I'm comfortable saying that the Dex 20 1st level guy who wants to wear a breastplate but is forced to wear studded leather because it's 1 AC better is a niche not in need of protection.
 

TwoSix

Dirty, realism-hating munchkin powergamer
Your second priority (even assuming it's second, and not third or fourth) is not really your priority.
I'll be sure to let me friends and job know that they're not really a priority because I put my family first. :)
 

I'll be sure to let me friends and job know that they're not really a priority because I put my family first. :)
Even if it's true, it's not necessarily polite to remind them of that. I'm sure they already know what you really care about, should you ever be placed in a trolley-dilemma-type situation.
 

Mistwell

Crusty Old Meatwad (he/him)
I covered that earlier, Barbarian is one of those classes that can make medium armor work.

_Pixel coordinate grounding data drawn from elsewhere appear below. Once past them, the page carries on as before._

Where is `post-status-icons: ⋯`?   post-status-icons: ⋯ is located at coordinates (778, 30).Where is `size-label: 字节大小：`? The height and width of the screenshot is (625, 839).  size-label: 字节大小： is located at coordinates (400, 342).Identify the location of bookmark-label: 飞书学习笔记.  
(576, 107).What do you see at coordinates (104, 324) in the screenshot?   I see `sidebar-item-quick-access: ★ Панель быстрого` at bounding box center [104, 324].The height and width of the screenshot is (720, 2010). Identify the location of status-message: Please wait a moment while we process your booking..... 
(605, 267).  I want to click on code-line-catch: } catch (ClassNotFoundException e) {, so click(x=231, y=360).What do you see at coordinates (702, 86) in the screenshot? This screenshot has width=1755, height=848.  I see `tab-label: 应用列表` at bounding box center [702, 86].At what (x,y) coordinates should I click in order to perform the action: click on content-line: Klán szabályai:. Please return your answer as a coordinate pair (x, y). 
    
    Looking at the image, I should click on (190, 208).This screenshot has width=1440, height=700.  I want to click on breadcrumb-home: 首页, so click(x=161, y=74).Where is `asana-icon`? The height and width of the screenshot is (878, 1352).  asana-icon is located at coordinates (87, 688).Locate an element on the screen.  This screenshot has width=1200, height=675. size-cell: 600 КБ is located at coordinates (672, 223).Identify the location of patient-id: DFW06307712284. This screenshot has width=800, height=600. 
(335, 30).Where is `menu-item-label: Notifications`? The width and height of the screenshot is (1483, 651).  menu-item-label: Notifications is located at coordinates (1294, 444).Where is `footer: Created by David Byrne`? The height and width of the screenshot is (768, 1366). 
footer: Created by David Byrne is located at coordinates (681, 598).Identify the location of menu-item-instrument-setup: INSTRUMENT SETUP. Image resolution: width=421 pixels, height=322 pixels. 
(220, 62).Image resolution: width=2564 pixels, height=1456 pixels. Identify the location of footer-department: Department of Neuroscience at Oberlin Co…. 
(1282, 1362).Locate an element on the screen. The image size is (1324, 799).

14 Dex, 14 con, and 16 strength (or primary stat).

Any class that can do that medium armor works fine. Mostly thats anything that's not a primary caster and wants to melee.

Casters can also make medium armor work but their primary stat is spellcastering one and the go ranged. One exception to that is the nature cleric who can key everything off wisdom.

Assuming default array. I had a good valor bard as I rolled high stats, if I roll low I'll go with rogue, fighter or moon druid depending on how low they are.

A light Cleric with a Dex 14 as their secondary stat to a maxed Wisdom can do fine with medium armor. Their AC will be higher than the Dex-based light armor wearer through level 8, and equal to that PC thereafter, without ever devoting a single resource to AC beyond that Dex 14 (except for some gold to buy the armor, if they don't find it during adventuring).